First impression–why locate the station where it is? You have severe, severe, curve problems, severe speed restrictions, high noise levels, high maintenance with all those curved switches on mininal raidii, potential problems in hanging wire to line up over the track in a tight space, platform gap problems, and I would even say I wouldn’t want to tear down the old Key building, but would rather save it and rebuild the Key System (and maybe the Sacramento Northern, too) to supplement the BART lines. There is an intermediate station on the map that looks like it would be a better place, tie it in with a rebuilt street railway system.
About the only good thing I can say about it is that they were conservative in car design, working around your double-deck coaches. Nice to be able to run anything into the station–but that’s about it in my opinion. (Of course, I’ll also say I’m not a professional engineer, and some people would consider me a stick in the mud, too–after all, I’m also a big steam man, and like things that look retro.)
Someone else commented somewhere on this page that Bechtel had a grand reputation for accomplishment. I wonder if that record of accomplishment has been diluted, like so many other things, by bean counters and hucksters.
adirondacker12800 Reply:
May 26th, 2010 at 5:43 pm
First impression–why locate the station where it is?
I’ve never been able to find a reference in one place or a few places.
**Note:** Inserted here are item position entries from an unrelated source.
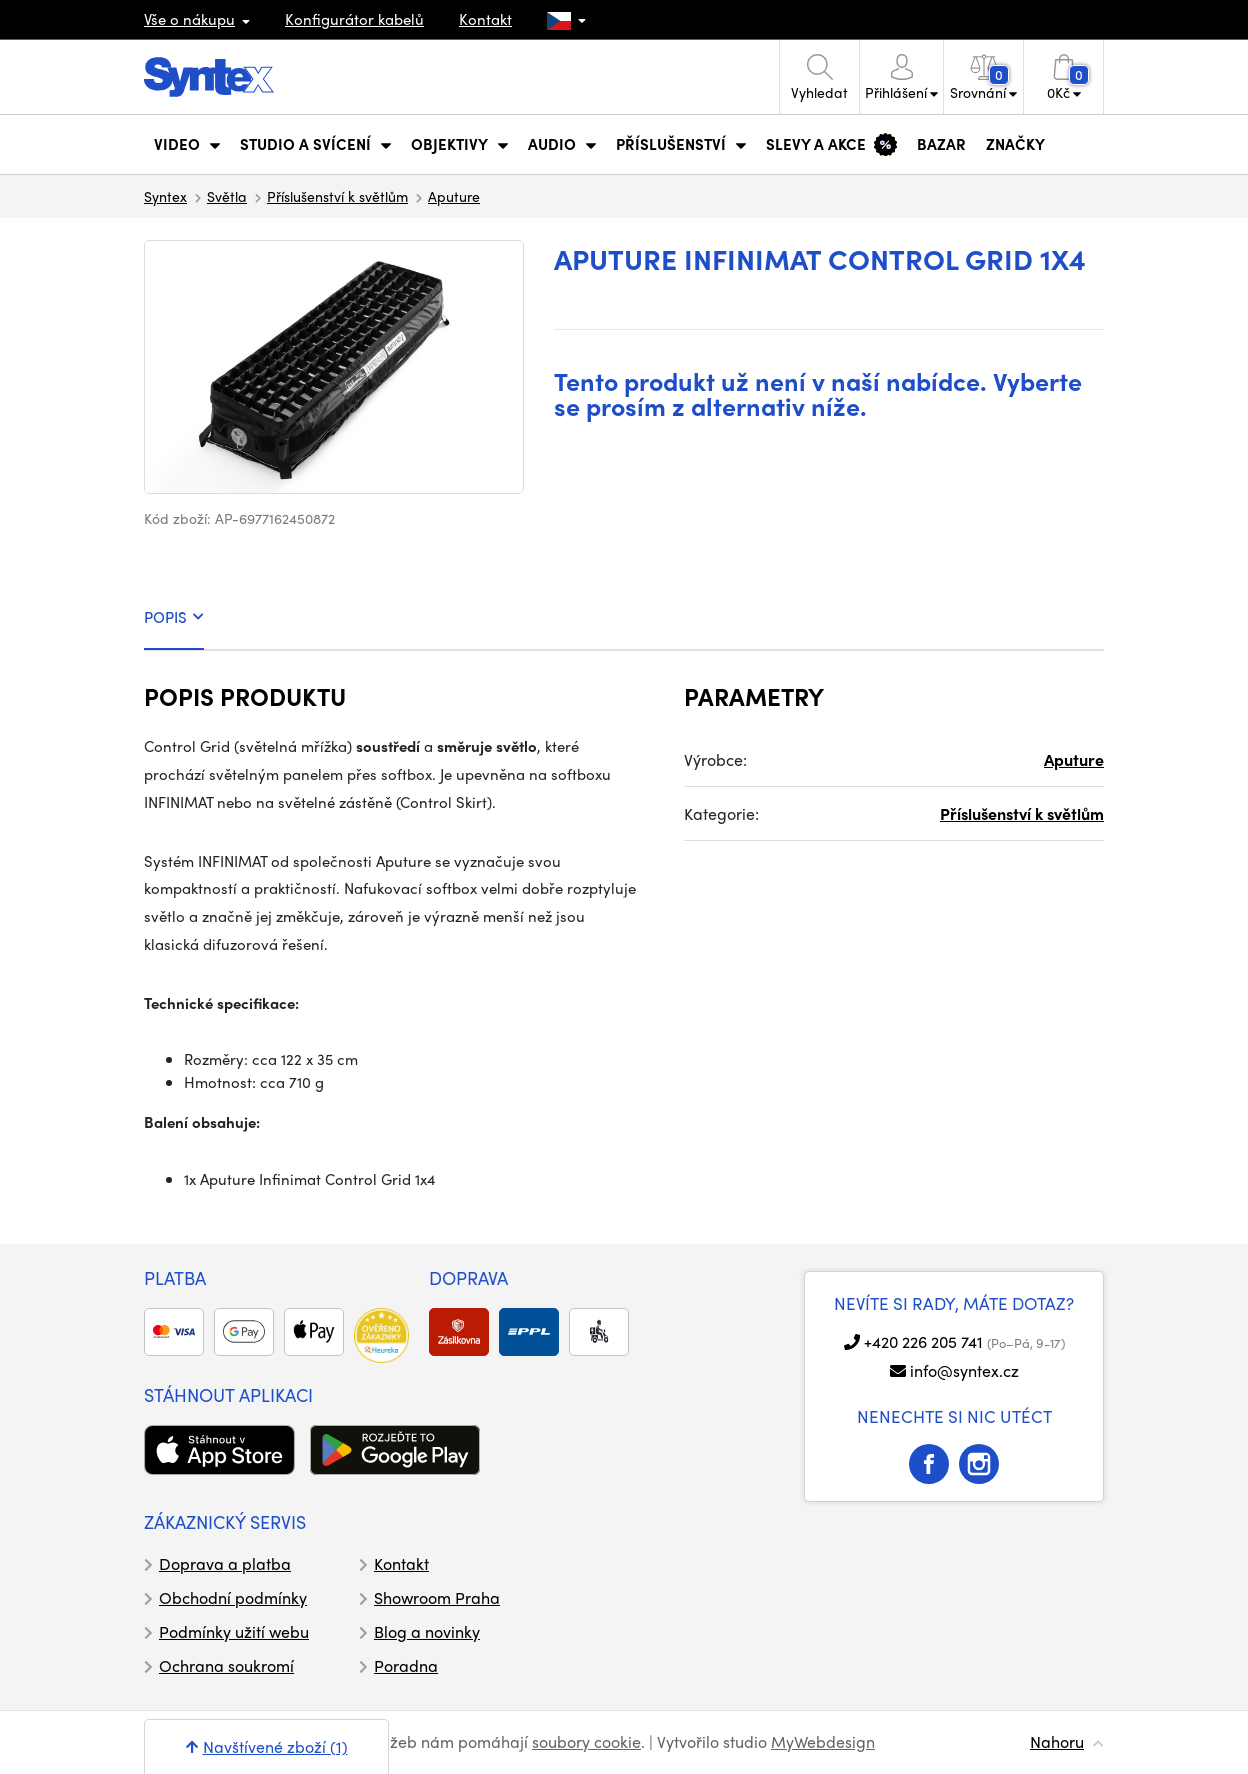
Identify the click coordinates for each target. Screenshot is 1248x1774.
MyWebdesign (823, 1741)
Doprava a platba (225, 1563)
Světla (227, 196)
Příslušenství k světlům (337, 196)
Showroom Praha (437, 1597)
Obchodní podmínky (233, 1597)
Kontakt (485, 19)
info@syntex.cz (964, 1370)
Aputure (454, 196)
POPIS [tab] (174, 617)
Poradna (406, 1665)
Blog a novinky (427, 1631)
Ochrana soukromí (226, 1665)
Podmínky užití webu (234, 1631)
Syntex (165, 196)
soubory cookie (586, 1741)
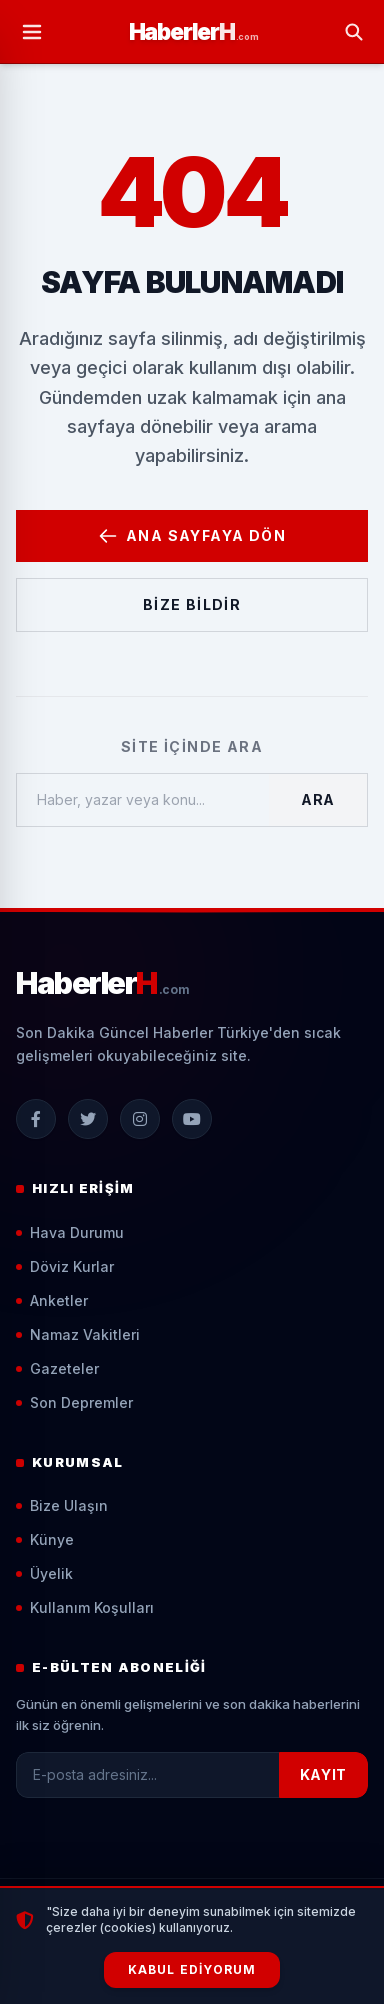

Piecing together bits and pieces from here and there, back in the 90s they conducted studies of transportation needs in the Bay Area and came up with a large station perpendicular to the present site. It would allow for expansion in the future and be designed so that any future tunnel to Oakland could connect to it. They then put it up for a vote as a Proposition and decided that using the footprint of the current bus terminal was the place to put it.
They want a terminal someplace near there. It’s near the financial district which is a destinatoin, the bus terminal atop the railroad station makes transfers to the buses easy and it’s moderately close to BART and MUNI services.
That was a very simplistic article. Berkeley is fighting BRT for a very good reason. BRT will eat up, depending on location, either one lane of traffic or blocks of merchant parking. Business owners can figure out what will happen when their clients can’t park to buy bulky merchandise. Therein lies the rub with BRT. You have to have the space to put it in without creating more congestion or stripping parking.
Peninsula cities have a valid beef with High Speed Rail, not just a Nimby beef, although that is indeed part. The Gilroy/Pacheco alignment is just plain crazy. HSR fiddled with the model to show that more people would ride from Gilroy when it is just plain obvious that the Livermore/Altamont/Stockton alignment is where people live and would generate, according to some studies, 20 million more riders a year. Why condemn properties on the Peninsula, fight the cities, fight the nation’s largest railroad (who refuses to share its right of way with HSR) when there is a better alternative?
That’s why your article is simplistic. The issues are complex and sometimes the folks fighting transit have a valid concern. I support transit and use it daily. But I can also look beyond the smokescreen of pro/con transit to the underlying issues. I suggest you do the same.